= Task prompt =
For every line in the material, set down an identical one.

─── Information given ───

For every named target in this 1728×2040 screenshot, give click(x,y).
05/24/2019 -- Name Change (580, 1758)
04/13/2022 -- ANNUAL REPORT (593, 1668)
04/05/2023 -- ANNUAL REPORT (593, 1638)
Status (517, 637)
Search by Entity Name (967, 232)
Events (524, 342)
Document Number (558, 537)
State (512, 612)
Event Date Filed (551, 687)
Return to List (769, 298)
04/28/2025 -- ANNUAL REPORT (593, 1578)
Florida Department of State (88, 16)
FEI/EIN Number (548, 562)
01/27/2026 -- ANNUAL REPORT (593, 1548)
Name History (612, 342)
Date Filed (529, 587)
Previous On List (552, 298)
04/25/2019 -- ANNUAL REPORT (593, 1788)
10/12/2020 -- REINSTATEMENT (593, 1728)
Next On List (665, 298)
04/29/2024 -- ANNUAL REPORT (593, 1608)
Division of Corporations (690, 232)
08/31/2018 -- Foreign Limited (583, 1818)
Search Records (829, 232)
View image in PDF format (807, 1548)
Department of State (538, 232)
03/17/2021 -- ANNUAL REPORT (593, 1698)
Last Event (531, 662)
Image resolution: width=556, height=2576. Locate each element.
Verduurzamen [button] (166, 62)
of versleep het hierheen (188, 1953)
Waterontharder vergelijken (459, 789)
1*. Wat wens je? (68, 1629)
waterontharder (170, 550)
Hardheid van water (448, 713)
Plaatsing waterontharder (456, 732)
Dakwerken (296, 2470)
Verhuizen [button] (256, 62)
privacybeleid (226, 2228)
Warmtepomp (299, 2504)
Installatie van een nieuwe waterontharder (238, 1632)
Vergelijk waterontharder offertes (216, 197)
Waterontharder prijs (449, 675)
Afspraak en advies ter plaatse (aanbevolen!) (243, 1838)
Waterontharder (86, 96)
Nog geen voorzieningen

───

= Result of this exercise =
For every named target in this 1728×2040 screenshot, give click(x,y).
05/24/2019 -- Name Change (580, 1758)
04/13/2022 -- ANNUAL REPORT (593, 1668)
04/05/2023 -- ANNUAL REPORT (593, 1638)
Status (517, 637)
Search by Entity Name (967, 232)
Events (524, 342)
Document Number (558, 537)
State (512, 612)
Event Date Filed (551, 687)
Return to List (769, 298)
04/28/2025 -- ANNUAL REPORT (593, 1578)
Florida Department of State (88, 16)
FEI/EIN Number (548, 562)
01/27/2026 -- ANNUAL REPORT (593, 1548)
Name History (612, 342)
Date Filed (529, 587)
Previous On List (552, 298)
04/25/2019 -- ANNUAL REPORT (593, 1788)
10/12/2020 -- REINSTATEMENT (593, 1728)
Next On List (665, 298)
04/29/2024 -- ANNUAL REPORT (593, 1608)
Division of Corporations (690, 232)
08/31/2018 -- Foreign Limited (583, 1818)
Search Records (829, 232)
View image in PDF format (807, 1548)
Department of State (538, 232)
03/17/2021 -- ANNUAL REPORT (593, 1698)
Last Event (531, 662)
Image resolution: width=556, height=2576. Locate each element.
Verduurzamen [button] (166, 62)
of versleep het hierheen (188, 1953)
Waterontharder vergelijken (459, 789)
1*. Wat wens je? (68, 1629)
waterontharder (170, 550)
Hardheid van water (448, 713)
Plaatsing waterontharder (456, 732)
Dakwerken (296, 2470)
Verhuizen [button] (256, 62)
privacybeleid (226, 2228)
Warmtepomp (299, 2504)
Installatie van een nieuwe waterontharder (238, 1632)
Vergelijk waterontharder offertes (216, 197)
Waterontharder prijs (449, 675)
Afspraak en advies ter plaatse (aanbevolen!) (243, 1838)
Waterontharder (86, 96)
Nog geen voorzieningen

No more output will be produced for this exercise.